The magicians in Ephesus are a beautiful example of conviction coupled with humility.

“And many who had believed came confessing and telling their deeds.  Also, many of those who had practiced magic brought their books together and burned them in the sight of all.  And they counted up the value of them, and it totaled fifty thousand pieces of silver.” (Acts 19:18-19).

Those who believed could have kept their past deeds to themselves, but they confessed and told them publicly.  Others burned their magic books “in the sight of all.”  What shame is there in turning from false religion to the truth?  None.  They were not ashamed to publicly show they were now going to serve the true and living God.  They are an example to us of public confession of sin, and their example is worthy of respect.

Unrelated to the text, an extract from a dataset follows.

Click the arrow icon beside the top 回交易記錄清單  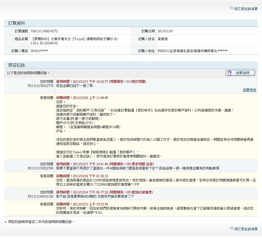(231, 8)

Their confession of sin demonstrated a fixed resolve to put away that to which they were once enslaved.  The burning of books in the sight of all demonstrated a complete renunciation of their former life.  Their books were worth a fabulous sum, but they would have only been a snare to others who would be enslaved to sin with them.  By burning the books, they demonstrated a full commitment to the truth; they destroyed what could tempt them into relapse.

By confessing their deeds, others could pray with them and for them.  “The effective, fervent prayer of a righteous man avails much” (James 5:16).  In addition to the help God will give in response to such a prayer, when a brother or sister publicly confesses sin there is great unity as the family of God prays together.  And brethren then know of and can provide ongoing encouragement in the battle.

When a Christian confesses and repudiates sin, others are strengthened and encouraged by the example of courage and determination.  “All have sinned and fall short of the glory of God” (Romans 3:23), so others are reminded of their own fight against sin and their need to keep pressing on.  In Ephesus, verse 20 tells us the result of their repudiation of their deceitful magic:  “So the word of the Lord grew mightily and prevailed.”

The Christian who has turned back to sin brings shame upon the name of Christ.  Their sin being publicly known, that child of God who returns to the loving arms of the Father should want their turning to be known by others!  One who says to himself that he will save face by just trying to quietly return to the Lord – is he really willing to openly declare his faith and confess Christ?  Jesus said, “For whoever is ashamed of Me and My words, of him the Son of Man will be ashamed when He comes in His own glory, and in His  Father’s, and of the holy angels” (Luke 9:26).  Jesus requires nothing less than open commitment to Him.  I am reminded of a situation, where a brother and I were preaching, in which some men wanted to obey the gospel but they wanted to do it privately because they would suffer for it from the denomination they would be leaving.  The unfeigned faith of a Christian cannot and must not be hidden:  “You are the light of the world.  A city that is set on a hill cannot be hidden….Let your light so shine before men that they may see your good works and glorify your Father in heaven.” (Matthew 5:14, 16).

Sin “in the sight of all” is an ugly thing.  But open rejection of and confession of it coupled with open commitment to the right ways of the Lord is powerful when done “in the sight of all”.